Tuesday, July 11, 2006
Pirates of the Calamari: if America loves Jack Sparrow, it still loves New Orleans
Pirates of the Caribbean / Dead man's Chest was more entertaining than we expected. Like many, I went to see whether Depp could make Jack Sparrow sing again. The answer was both yes and no. At 2 and a half hours, it was hard to sustain the comic energy. The characters stuck around too long. Depp's schtick grew stale, sad to say. The script extended its life by rambling like a hermit crab over every inch of Caribbean terrain.
In a way, it's a boy's movie, since much of it is peopled with slimy, glistening sea creatures.
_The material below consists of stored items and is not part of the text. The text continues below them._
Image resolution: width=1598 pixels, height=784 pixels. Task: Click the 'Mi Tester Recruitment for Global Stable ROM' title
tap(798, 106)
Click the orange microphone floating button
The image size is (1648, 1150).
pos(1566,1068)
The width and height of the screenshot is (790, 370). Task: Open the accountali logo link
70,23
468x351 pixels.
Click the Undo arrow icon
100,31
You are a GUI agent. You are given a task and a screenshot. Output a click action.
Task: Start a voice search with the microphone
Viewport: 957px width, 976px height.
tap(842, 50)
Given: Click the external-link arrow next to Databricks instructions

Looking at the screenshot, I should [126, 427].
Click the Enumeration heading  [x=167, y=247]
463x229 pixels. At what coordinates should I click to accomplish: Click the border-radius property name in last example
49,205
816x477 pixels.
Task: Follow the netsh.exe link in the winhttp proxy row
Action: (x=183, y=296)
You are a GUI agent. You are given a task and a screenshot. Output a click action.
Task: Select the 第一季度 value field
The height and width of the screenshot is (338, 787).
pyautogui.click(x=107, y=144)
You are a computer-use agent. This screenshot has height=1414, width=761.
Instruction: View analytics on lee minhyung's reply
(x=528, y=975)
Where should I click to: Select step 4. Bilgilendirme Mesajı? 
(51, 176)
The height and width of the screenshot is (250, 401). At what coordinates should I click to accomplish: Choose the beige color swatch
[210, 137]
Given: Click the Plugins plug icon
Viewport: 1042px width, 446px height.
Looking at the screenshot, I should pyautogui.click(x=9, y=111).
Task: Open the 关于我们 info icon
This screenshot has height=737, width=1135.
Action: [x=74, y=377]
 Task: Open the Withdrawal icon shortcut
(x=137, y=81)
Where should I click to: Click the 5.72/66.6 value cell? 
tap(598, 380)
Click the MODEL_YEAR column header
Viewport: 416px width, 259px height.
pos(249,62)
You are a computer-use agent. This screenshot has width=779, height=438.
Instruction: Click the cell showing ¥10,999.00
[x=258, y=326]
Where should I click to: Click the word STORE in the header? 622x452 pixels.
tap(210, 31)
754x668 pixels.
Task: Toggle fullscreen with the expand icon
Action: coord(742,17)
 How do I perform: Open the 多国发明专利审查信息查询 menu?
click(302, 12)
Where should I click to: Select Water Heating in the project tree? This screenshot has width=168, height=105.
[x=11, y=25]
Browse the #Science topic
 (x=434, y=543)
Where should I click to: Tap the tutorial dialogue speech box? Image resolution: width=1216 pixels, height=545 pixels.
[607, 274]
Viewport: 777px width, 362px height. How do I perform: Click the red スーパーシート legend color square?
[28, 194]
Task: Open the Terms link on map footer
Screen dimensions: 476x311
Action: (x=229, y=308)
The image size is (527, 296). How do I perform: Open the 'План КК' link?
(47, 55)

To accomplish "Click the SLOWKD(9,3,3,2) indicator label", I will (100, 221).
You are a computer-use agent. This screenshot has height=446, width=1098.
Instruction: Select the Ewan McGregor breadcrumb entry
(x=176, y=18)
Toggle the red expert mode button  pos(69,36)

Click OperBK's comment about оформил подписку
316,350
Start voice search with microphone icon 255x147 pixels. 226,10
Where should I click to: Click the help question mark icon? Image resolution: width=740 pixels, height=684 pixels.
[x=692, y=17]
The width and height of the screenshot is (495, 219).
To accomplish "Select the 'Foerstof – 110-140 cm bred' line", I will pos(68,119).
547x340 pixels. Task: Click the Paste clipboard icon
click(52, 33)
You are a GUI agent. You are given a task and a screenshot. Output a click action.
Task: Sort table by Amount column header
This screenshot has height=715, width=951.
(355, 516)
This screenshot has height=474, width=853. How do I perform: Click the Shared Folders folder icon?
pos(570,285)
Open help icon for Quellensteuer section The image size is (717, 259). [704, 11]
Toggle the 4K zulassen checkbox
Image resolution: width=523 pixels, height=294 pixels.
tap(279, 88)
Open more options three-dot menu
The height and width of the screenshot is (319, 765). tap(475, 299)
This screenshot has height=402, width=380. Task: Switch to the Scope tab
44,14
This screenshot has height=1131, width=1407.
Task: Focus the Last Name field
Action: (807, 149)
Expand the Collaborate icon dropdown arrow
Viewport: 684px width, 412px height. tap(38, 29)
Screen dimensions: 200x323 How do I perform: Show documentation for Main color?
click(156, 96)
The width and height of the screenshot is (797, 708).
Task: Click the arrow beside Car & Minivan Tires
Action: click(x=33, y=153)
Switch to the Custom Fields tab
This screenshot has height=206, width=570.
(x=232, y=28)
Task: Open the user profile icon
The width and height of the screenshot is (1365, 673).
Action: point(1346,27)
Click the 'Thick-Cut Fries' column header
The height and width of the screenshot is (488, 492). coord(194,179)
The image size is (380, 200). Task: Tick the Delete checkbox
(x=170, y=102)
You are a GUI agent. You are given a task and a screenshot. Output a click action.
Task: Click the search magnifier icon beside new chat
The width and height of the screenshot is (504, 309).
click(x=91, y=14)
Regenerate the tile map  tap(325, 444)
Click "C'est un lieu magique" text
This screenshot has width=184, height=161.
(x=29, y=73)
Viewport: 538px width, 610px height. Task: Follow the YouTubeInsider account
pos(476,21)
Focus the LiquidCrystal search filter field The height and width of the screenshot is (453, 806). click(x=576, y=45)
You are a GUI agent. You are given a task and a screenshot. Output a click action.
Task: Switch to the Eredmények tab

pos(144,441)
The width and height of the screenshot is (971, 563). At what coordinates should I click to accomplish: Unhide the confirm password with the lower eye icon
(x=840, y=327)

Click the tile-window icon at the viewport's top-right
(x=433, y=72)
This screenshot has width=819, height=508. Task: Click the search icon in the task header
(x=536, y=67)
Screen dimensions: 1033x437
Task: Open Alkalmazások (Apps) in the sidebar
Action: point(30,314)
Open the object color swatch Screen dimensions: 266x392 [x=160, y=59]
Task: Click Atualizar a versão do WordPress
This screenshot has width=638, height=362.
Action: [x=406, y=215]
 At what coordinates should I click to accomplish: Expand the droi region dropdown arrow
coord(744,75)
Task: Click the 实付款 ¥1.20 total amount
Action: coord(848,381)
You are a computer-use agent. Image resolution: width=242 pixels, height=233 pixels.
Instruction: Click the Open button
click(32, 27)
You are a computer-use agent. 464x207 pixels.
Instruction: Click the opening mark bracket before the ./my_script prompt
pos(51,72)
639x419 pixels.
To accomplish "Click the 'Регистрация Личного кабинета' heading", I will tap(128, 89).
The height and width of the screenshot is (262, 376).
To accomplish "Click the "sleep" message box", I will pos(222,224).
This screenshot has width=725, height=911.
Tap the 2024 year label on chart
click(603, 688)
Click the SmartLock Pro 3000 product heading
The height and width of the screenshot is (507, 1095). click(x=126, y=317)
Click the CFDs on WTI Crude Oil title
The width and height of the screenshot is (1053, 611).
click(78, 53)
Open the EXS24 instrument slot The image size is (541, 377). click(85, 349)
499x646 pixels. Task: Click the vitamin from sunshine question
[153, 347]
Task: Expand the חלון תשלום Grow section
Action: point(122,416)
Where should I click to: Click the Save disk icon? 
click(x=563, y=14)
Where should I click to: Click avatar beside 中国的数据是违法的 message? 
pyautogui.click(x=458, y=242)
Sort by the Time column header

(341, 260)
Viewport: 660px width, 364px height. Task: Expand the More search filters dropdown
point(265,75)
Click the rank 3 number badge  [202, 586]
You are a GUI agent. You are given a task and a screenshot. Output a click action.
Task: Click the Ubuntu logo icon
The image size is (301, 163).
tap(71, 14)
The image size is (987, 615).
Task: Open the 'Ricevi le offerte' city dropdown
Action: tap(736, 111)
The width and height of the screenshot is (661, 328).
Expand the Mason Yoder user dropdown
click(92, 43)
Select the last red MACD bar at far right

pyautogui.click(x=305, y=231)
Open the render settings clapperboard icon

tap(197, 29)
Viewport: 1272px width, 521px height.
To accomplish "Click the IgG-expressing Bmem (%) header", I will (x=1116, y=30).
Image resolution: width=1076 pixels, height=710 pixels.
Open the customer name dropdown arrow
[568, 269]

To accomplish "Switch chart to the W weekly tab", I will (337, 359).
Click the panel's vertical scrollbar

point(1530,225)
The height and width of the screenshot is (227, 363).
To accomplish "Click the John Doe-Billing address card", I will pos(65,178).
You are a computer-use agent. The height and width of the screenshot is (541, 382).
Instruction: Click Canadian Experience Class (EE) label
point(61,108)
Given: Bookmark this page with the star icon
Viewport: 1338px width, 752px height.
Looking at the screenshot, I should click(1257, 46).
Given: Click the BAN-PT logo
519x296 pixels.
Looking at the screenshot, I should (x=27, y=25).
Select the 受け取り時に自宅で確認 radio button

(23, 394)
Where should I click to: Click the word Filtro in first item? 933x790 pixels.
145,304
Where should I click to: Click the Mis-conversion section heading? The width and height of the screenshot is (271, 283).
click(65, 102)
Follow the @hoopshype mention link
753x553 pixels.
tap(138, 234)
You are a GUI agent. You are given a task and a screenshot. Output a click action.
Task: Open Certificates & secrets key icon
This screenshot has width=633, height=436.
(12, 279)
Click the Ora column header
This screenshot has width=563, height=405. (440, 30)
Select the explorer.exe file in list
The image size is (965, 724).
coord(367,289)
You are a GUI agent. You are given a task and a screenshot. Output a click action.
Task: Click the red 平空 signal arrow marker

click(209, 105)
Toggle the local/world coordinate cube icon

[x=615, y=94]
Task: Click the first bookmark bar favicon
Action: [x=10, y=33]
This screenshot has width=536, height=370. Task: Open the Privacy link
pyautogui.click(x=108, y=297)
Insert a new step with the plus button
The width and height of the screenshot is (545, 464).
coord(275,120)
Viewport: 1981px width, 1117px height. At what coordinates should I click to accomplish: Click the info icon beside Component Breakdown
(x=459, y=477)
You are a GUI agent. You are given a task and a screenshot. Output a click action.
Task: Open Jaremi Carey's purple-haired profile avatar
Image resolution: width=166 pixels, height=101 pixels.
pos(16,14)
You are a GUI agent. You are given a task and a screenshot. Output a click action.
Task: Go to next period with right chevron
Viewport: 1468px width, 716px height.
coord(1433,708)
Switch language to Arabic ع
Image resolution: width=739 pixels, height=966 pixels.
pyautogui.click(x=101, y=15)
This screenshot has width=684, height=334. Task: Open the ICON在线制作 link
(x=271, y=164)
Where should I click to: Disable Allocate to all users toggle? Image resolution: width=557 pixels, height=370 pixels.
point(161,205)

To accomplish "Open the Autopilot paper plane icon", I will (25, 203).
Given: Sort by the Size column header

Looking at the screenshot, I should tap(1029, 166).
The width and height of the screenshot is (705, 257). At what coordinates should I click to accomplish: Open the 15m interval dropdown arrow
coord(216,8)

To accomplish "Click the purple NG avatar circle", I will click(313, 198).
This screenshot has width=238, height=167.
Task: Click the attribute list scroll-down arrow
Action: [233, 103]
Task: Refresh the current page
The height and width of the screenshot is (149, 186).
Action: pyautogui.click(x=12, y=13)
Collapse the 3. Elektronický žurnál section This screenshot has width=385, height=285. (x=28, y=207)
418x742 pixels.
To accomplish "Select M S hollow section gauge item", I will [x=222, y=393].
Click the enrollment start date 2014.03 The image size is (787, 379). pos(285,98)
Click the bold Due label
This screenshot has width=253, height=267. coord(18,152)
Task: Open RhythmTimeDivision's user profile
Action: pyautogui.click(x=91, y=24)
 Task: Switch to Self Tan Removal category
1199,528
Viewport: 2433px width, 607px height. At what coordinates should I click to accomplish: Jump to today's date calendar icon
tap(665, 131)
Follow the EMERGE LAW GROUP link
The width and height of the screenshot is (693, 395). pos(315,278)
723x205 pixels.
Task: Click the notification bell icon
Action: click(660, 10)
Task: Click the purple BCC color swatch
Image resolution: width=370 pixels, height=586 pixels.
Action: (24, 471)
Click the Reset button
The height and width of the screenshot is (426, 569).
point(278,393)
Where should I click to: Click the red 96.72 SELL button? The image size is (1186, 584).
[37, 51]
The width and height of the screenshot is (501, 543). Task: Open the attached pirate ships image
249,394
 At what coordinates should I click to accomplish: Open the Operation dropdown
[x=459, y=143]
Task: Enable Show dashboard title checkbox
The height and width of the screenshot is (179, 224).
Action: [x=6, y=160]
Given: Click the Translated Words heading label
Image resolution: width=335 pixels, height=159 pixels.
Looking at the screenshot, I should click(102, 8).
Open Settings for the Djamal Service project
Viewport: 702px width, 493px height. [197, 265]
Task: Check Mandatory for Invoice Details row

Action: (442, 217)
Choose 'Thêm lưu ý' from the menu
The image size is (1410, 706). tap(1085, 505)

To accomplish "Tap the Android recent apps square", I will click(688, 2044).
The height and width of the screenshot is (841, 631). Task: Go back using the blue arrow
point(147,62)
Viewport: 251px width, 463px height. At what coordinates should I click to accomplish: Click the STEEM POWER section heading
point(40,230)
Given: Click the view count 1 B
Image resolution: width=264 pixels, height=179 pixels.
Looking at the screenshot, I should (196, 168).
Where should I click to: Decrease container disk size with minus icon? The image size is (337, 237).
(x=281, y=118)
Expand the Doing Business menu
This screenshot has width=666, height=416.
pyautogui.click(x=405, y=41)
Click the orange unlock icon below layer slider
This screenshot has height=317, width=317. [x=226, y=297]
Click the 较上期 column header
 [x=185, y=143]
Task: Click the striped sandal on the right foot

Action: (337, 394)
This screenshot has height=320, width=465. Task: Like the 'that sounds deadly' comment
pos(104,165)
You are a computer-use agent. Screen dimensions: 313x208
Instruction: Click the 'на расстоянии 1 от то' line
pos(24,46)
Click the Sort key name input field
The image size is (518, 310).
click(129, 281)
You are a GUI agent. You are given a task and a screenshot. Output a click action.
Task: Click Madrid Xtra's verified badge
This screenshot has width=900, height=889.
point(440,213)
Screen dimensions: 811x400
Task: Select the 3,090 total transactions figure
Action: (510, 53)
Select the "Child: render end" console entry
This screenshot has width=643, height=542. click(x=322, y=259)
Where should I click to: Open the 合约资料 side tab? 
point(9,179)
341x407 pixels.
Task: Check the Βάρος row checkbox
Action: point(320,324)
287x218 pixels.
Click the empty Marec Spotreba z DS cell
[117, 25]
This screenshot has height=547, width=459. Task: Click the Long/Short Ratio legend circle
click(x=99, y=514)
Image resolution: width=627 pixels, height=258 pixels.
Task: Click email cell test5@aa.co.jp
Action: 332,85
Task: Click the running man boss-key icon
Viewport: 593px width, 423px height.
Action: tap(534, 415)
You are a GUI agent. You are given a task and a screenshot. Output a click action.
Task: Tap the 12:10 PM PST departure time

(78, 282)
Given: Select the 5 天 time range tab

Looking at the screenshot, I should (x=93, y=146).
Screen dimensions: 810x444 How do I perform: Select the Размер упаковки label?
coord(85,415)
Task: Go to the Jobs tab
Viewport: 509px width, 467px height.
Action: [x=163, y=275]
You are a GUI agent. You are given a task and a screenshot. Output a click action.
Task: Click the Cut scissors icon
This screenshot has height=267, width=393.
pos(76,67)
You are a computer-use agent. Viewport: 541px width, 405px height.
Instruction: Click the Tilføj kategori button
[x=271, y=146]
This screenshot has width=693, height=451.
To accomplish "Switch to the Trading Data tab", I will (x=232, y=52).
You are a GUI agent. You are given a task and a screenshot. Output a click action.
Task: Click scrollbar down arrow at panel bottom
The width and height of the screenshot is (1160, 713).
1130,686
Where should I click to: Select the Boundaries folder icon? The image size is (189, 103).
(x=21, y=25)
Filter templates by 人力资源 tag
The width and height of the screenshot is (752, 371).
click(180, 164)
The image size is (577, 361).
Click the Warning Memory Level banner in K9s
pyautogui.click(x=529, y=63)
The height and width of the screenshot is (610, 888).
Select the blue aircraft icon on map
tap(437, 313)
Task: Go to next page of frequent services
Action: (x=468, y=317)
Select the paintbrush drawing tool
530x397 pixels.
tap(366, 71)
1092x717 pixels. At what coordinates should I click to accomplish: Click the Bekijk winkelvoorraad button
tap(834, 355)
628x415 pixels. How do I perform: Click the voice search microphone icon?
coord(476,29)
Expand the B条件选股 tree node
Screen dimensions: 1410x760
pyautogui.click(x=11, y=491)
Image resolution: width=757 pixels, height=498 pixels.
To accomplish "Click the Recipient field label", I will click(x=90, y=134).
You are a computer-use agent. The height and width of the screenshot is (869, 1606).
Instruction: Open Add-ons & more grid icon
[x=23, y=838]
How many writhing suction tubes can you include in one movie? The answer, provided by Pirates: about a jillion.
But the NY Times says it's not particularly a boy's flic: Sharon Waxman wrote "Significantly, the new "Pirates" seemed to defy most trends in movie-going. Movies generally draw from different segments of the population — men or women, over or under 25 — and usually attract them on different days of the weekend. Instead, box office analysts said that the movie appealed to all segments of the population on each day of the weekend, including teenagers, families and adults, a rare phenomenon."
Shedding bustier and skirts, Keira Knightly looked appealing as a sailor boy. She proved competent at adventure-acting and really adept at tanning. Orlando Bloom was competent, too. Are you an Orlando fan? It's chemical, right?
Depp archly taps into the enigmatic, romantic image established by The Dobie Gillis character Maynard G. Krebs and Doonesbury's Zonker. Depp has famously cited inspiration from Keith Richards, PePe LePew and Errol Flynn. Bugs Bunny and Groucho Marx have also been mentioned.
But if you had to say exactly where Jack Sparrow came from, it would definitely be from central casting, the French Quarter.
So if America so loves this flaming figure (Pirates had "the most successful opening weekend in Hollywood history"), maybe New Orleans is not lost, after all.